# [Collected data]
━━━━━━━━━━━━━━━━
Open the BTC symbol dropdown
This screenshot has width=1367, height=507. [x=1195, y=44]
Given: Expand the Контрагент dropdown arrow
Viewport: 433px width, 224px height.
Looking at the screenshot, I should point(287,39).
━━━━━━━━━━━━━━━━
# [Task instructions]
What's wanted is a faithful copy of each entry above.

# [Response to this exercise]
Open the BTC symbol dropdown
This screenshot has width=1367, height=507. [x=1195, y=44]
Given: Expand the Контрагент dropdown arrow
Viewport: 433px width, 224px height.
Looking at the screenshot, I should point(287,39).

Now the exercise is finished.